## start DATA TO USE

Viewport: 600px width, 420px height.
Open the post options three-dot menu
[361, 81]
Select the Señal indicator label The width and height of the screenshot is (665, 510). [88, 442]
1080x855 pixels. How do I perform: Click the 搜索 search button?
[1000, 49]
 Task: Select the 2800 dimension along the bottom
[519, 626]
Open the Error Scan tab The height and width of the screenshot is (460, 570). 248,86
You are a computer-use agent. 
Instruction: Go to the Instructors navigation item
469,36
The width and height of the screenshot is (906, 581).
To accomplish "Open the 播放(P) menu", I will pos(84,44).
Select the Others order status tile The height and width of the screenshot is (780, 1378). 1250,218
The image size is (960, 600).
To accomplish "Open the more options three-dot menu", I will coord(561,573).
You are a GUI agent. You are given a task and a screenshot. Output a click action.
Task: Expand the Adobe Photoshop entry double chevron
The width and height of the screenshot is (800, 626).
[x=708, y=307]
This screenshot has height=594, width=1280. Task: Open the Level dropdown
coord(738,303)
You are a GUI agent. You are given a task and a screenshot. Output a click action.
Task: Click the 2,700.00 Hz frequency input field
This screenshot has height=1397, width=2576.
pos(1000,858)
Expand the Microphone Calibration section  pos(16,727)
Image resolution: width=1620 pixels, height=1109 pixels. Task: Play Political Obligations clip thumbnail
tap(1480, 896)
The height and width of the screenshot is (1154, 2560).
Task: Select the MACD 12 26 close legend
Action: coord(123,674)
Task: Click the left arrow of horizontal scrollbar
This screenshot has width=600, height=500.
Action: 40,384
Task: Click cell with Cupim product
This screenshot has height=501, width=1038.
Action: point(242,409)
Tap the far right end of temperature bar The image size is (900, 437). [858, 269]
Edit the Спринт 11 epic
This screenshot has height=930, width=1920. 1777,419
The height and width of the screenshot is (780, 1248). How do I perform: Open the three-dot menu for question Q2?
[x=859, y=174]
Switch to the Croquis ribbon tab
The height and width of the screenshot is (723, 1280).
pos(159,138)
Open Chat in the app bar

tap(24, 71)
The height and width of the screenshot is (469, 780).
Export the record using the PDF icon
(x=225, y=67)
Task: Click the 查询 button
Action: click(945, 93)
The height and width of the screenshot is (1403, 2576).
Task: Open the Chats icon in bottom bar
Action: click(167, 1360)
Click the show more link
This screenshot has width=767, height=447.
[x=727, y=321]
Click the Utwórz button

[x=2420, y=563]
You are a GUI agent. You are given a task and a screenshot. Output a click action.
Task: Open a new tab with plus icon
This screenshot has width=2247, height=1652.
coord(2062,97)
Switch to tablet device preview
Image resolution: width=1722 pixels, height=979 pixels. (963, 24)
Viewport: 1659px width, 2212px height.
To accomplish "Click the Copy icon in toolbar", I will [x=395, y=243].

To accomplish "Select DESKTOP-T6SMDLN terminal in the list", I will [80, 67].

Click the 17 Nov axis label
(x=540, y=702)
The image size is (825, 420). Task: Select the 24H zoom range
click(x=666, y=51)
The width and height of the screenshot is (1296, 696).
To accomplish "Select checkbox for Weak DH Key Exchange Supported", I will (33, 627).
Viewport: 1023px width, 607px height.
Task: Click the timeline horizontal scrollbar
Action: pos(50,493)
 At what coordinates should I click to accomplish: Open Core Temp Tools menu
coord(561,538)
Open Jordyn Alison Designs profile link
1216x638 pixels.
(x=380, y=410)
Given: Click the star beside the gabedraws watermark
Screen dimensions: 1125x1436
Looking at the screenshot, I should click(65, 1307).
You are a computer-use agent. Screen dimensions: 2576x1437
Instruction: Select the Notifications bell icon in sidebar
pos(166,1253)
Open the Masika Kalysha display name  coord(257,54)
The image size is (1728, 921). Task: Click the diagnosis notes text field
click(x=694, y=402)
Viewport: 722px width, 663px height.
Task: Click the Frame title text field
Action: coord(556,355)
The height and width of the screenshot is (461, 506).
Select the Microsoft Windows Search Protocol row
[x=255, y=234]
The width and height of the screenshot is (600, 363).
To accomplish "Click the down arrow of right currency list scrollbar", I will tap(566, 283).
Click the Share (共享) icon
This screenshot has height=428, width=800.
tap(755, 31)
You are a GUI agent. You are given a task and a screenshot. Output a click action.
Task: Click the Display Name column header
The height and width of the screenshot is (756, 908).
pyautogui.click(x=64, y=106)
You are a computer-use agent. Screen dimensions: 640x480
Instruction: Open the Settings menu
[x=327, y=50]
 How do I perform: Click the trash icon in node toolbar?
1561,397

## end DATA TO USE

• **TASK BRIEF**:
Reproduce all of the records above verbatim, line for line.

• **THE OUTPUT**:
Viewport: 600px width, 420px height.
Open the post options three-dot menu
[361, 81]
Select the Señal indicator label The width and height of the screenshot is (665, 510). [88, 442]
1080x855 pixels. How do I perform: Click the 搜索 search button?
[1000, 49]
 Task: Select the 2800 dimension along the bottom
[519, 626]
Open the Error Scan tab The height and width of the screenshot is (460, 570). 248,86
You are a computer-use agent. 
Instruction: Go to the Instructors navigation item
469,36
The width and height of the screenshot is (906, 581).
To accomplish "Open the 播放(P) menu", I will pos(84,44).
Select the Others order status tile The height and width of the screenshot is (780, 1378). 1250,218
The image size is (960, 600).
To accomplish "Open the more options three-dot menu", I will coord(561,573).
You are a GUI agent. You are given a task and a screenshot. Output a click action.
Task: Expand the Adobe Photoshop entry double chevron
The width and height of the screenshot is (800, 626).
[x=708, y=307]
This screenshot has height=594, width=1280. Task: Open the Level dropdown
coord(738,303)
You are a GUI agent. You are given a task and a screenshot. Output a click action.
Task: Click the 2,700.00 Hz frequency input field
This screenshot has height=1397, width=2576.
pos(1000,858)
Expand the Microphone Calibration section  pos(16,727)
Image resolution: width=1620 pixels, height=1109 pixels. Task: Play Political Obligations clip thumbnail
tap(1480, 896)
The height and width of the screenshot is (1154, 2560).
Task: Select the MACD 12 26 close legend
Action: coord(123,674)
Task: Click the left arrow of horizontal scrollbar
This screenshot has width=600, height=500.
Action: 40,384
Task: Click cell with Cupim product
This screenshot has height=501, width=1038.
Action: point(242,409)
Tap the far right end of temperature bar The image size is (900, 437). [858, 269]
Edit the Спринт 11 epic
This screenshot has height=930, width=1920. 1777,419
The height and width of the screenshot is (780, 1248). How do I perform: Open the three-dot menu for question Q2?
[x=859, y=174]
Switch to the Croquis ribbon tab
The height and width of the screenshot is (723, 1280).
pos(159,138)
Open Chat in the app bar

tap(24, 71)
The height and width of the screenshot is (469, 780).
Export the record using the PDF icon
(x=225, y=67)
Task: Click the 查询 button
Action: click(945, 93)
The height and width of the screenshot is (1403, 2576).
Task: Open the Chats icon in bottom bar
Action: click(167, 1360)
Click the show more link
This screenshot has width=767, height=447.
[x=727, y=321]
Click the Utwórz button

[x=2420, y=563]
You are a GUI agent. You are given a task and a screenshot. Output a click action.
Task: Open a new tab with plus icon
This screenshot has width=2247, height=1652.
coord(2062,97)
Switch to tablet device preview
Image resolution: width=1722 pixels, height=979 pixels. (963, 24)
Viewport: 1659px width, 2212px height.
To accomplish "Click the Copy icon in toolbar", I will [x=395, y=243].

To accomplish "Select DESKTOP-T6SMDLN terminal in the list", I will [80, 67].

Click the 17 Nov axis label
(x=540, y=702)
The image size is (825, 420). Task: Select the 24H zoom range
click(x=666, y=51)
The width and height of the screenshot is (1296, 696).
To accomplish "Select checkbox for Weak DH Key Exchange Supported", I will (33, 627).
Viewport: 1023px width, 607px height.
Task: Click the timeline horizontal scrollbar
Action: pos(50,493)
 At what coordinates should I click to accomplish: Open Core Temp Tools menu
coord(561,538)
Open Jordyn Alison Designs profile link
1216x638 pixels.
(x=380, y=410)
Given: Click the star beside the gabedraws watermark
Screen dimensions: 1125x1436
Looking at the screenshot, I should click(65, 1307).
You are a computer-use agent. Screen dimensions: 2576x1437
Instruction: Select the Notifications bell icon in sidebar
pos(166,1253)
Open the Masika Kalysha display name  coord(257,54)
The image size is (1728, 921). Task: Click the diagnosis notes text field
click(x=694, y=402)
Viewport: 722px width, 663px height.
Task: Click the Frame title text field
Action: coord(556,355)
The height and width of the screenshot is (461, 506).
Select the Microsoft Windows Search Protocol row
[x=255, y=234]
The width and height of the screenshot is (600, 363).
To accomplish "Click the down arrow of right currency list scrollbar", I will tap(566, 283).
Click the Share (共享) icon
This screenshot has height=428, width=800.
tap(755, 31)
You are a GUI agent. You are given a task and a screenshot. Output a click action.
Task: Click the Display Name column header
The height and width of the screenshot is (756, 908).
pyautogui.click(x=64, y=106)
You are a computer-use agent. Screen dimensions: 640x480
Instruction: Open the Settings menu
[x=327, y=50]
 How do I perform: Click the trash icon in node toolbar?
1561,397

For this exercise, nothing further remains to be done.